__Document text__:
The Black Swans spent the rest of the year honing their live set and working in the studio with producer Ronnie Stone, resulting in the highly polished and very cool sounding Limited Excess track which was dished out officially just after Christmas.
When they played what had become their home venue, the Breeding Ground on 23rd December there was a transformation for all to see. Carbonari are stood next to Matthew Kelly and they say: ‘Tonight Matthew we’re going to be the Black Swans.’ They then walk up to the doorway, turn, smile and wave to the crowd and re-emerge from the smoke and dry ice as the finished article. Gone is the polite ‘thank you’ from Sarah in between songs, gone is the timidity and in their place we get an uncompromising complete in-yer-face, ballsy, gutsy performance. The makeover worked, they looked the part, they sounded the part, and they were the part. Far too loud for the venue as Mike Jones was at the controls but this was like taking your Ford Escort for an MOT and the mechanics wheel back an E-Type Jag; it’s still a car but it looks slicker, sounds slicker and will turn far more heads as you cruise down the paradise mile. Steve Rastin, barely audible over the noise said,
‘I hate them, they make me wannabe 16 again.’ Which is of course a compliment of the highest order.

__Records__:
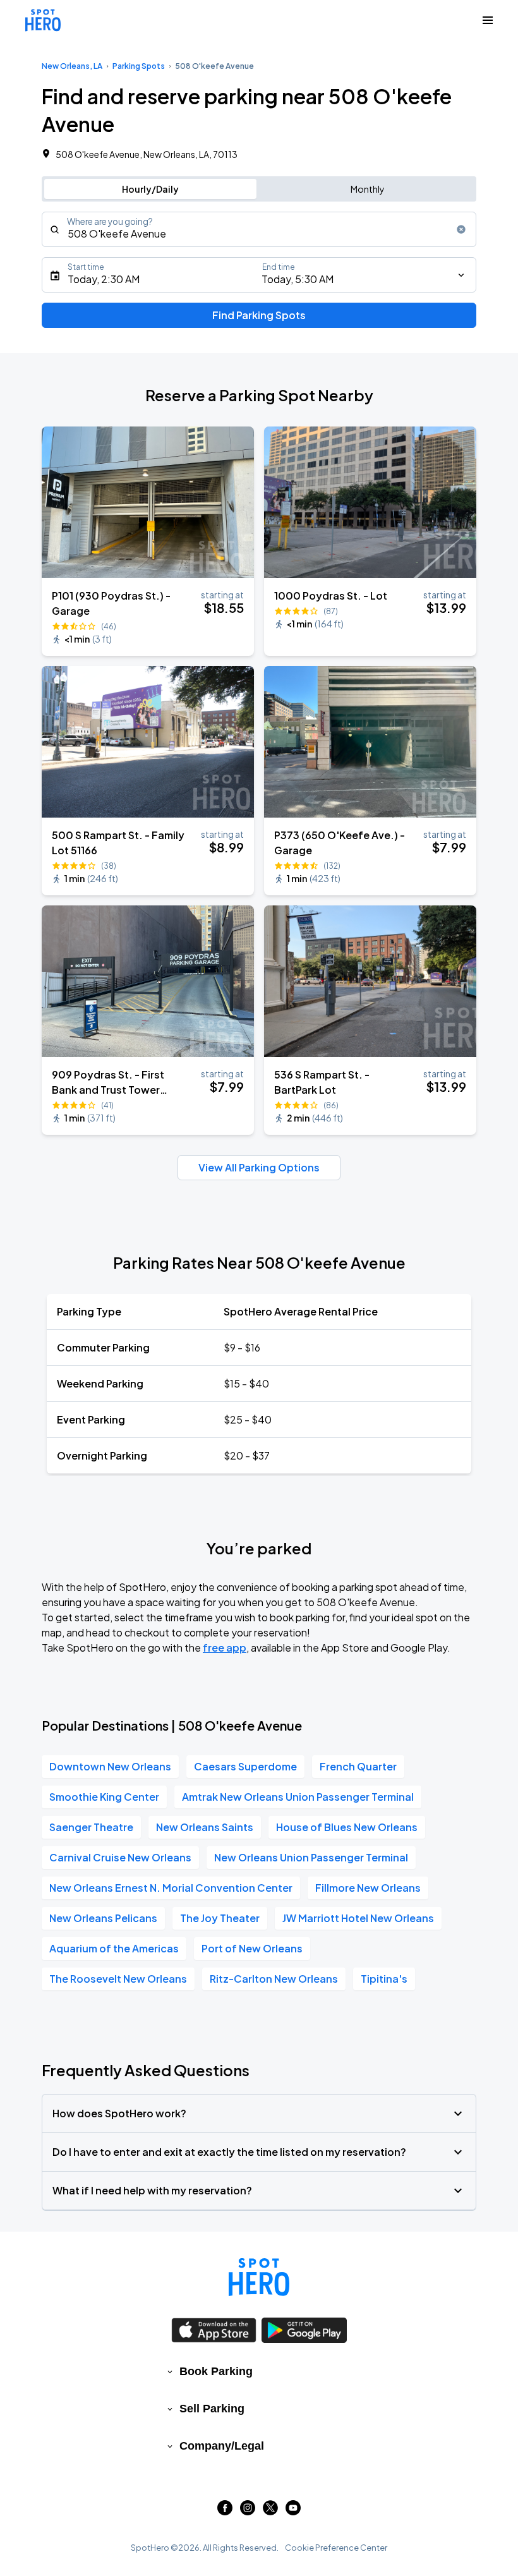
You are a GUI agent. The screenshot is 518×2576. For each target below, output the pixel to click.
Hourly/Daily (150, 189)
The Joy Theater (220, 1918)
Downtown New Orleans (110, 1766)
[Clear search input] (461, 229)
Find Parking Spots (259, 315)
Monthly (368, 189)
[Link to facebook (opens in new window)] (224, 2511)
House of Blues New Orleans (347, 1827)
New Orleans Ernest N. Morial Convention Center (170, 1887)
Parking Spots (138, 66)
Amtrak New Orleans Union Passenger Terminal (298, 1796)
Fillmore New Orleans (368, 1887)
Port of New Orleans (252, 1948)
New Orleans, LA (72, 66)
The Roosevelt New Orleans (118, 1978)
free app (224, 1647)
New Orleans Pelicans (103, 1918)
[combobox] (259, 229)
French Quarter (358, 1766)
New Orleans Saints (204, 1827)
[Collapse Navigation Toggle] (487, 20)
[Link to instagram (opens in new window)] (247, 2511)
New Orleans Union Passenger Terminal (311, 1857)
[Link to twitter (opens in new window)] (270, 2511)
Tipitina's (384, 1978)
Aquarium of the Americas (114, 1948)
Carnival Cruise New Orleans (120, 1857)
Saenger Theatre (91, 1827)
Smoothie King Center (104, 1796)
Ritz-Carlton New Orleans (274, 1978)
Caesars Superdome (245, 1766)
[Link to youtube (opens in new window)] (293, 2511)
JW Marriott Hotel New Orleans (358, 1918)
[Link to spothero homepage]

__Requests__:
A. Copy the part of the Black Swans review starting with "The Black Swans spent" and going on through "just after Christmas.".
B. List every person the Black Swans review names with both a first and a last name.
The records have no connection to the review of the Black Swans.

__Set of answers__:
A.
The Black Swans spent the rest of the year honing their live set and working in the studio with producer Ronnie Stone, resulting in the highly polished and very cool sounding Limited Excess track which was dished out officially just after Christmas.

B.
Ronnie Stone
Matthew Kelly
Mike Jones
Steve Rastin